The length of the follow-up has been chosen for specific reasons: (i) it is the same time-lag examined by the few existing longitudinal studies conducted on amygdala functional connectivity, based on which we formulated our hypotheses (Pagliaccio et al., 2015; Cerullo et al., 2012); (ii) it is usually considered as an adequate time frame to evaluate the test–retest reliability of questionnaires assessing anxiety symptoms (e.g. Knappe et al., 2014) and (iii) it is a relatively standard time interval to monitor symptom changes after treatment in GAD (e.g. Bradford et al., 2011).

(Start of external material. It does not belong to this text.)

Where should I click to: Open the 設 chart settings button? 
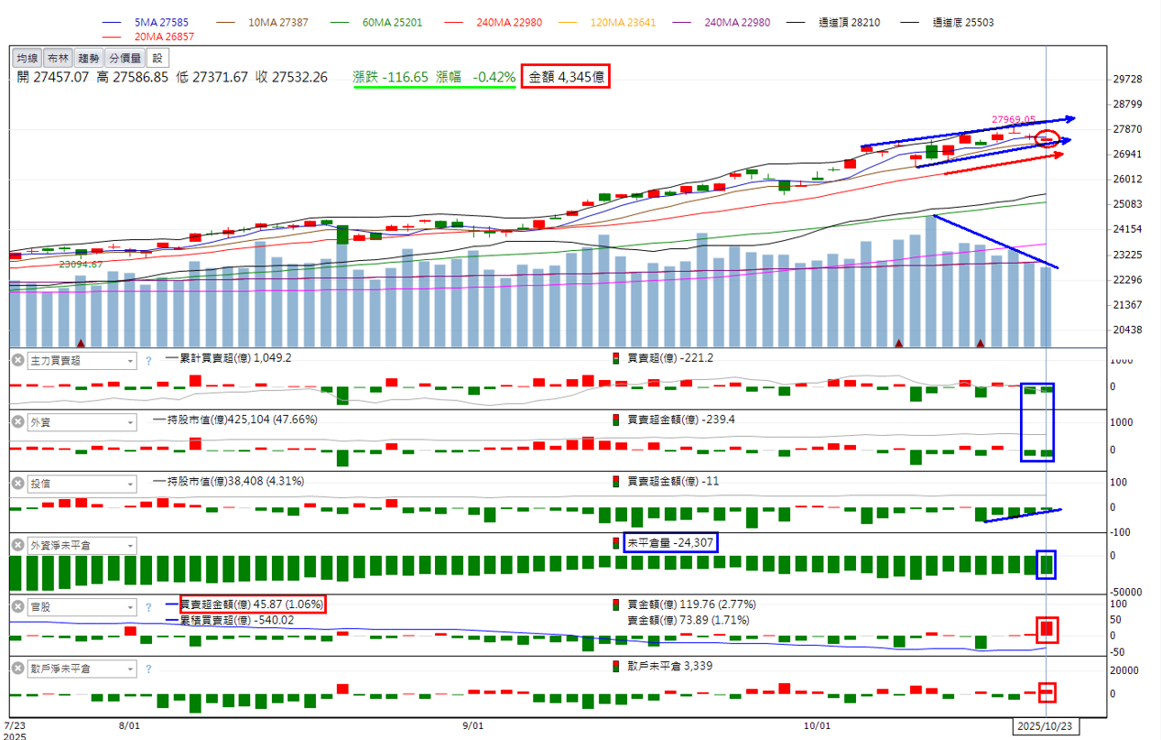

To our knowledge, ours is the first longitudinal study to test the effect of emotion regulation capacity on functional changes in neural connectivity, combining rsfMRI with simultaneous autonomic monitoring and symptom rating to detail the role of amygdala connectivity as a neurofunctional marker of the progression of anxiety symptoms.

Methods

Participants

At the beginning (time 0), 40 individuals were recruited by public advertisement to take part in the study, which was approved by the National Research Ethics Service (NRES) for the UK National Health Service (NHS) with university sponsorship granted via the Brighton and Sussex Medical School Research Governance and Ethics Committee. After 1-year (time 1), eight participants had dropped-out of follow up (three GAD and five healthy controls; HC). Thus, the final sample undergoing both assessments encompassed 16 patients (14 women; mean age = 29.62 ± 7.51 years) who met diagnostic criteria for GAD and 16 HC (13 women; mean age = 28.12 ± 10.11 years). No significant differences emerged between participants who dropped out and those who did not in terms of gender (χ2 = 0.14; P = 0.71), BMI (t = 0.09; P = 0.93), years of education (t = 1.51; P = 0.17), physical fitness (t = 2.00; P = 0.09) and nicotine (t = 0.43; P = 0.68) and alcohol (t = 0.76; P = 0.47) consumption. However, participants who dropped-out were significantly older than those who did not (t = 2.80; P = 0.03).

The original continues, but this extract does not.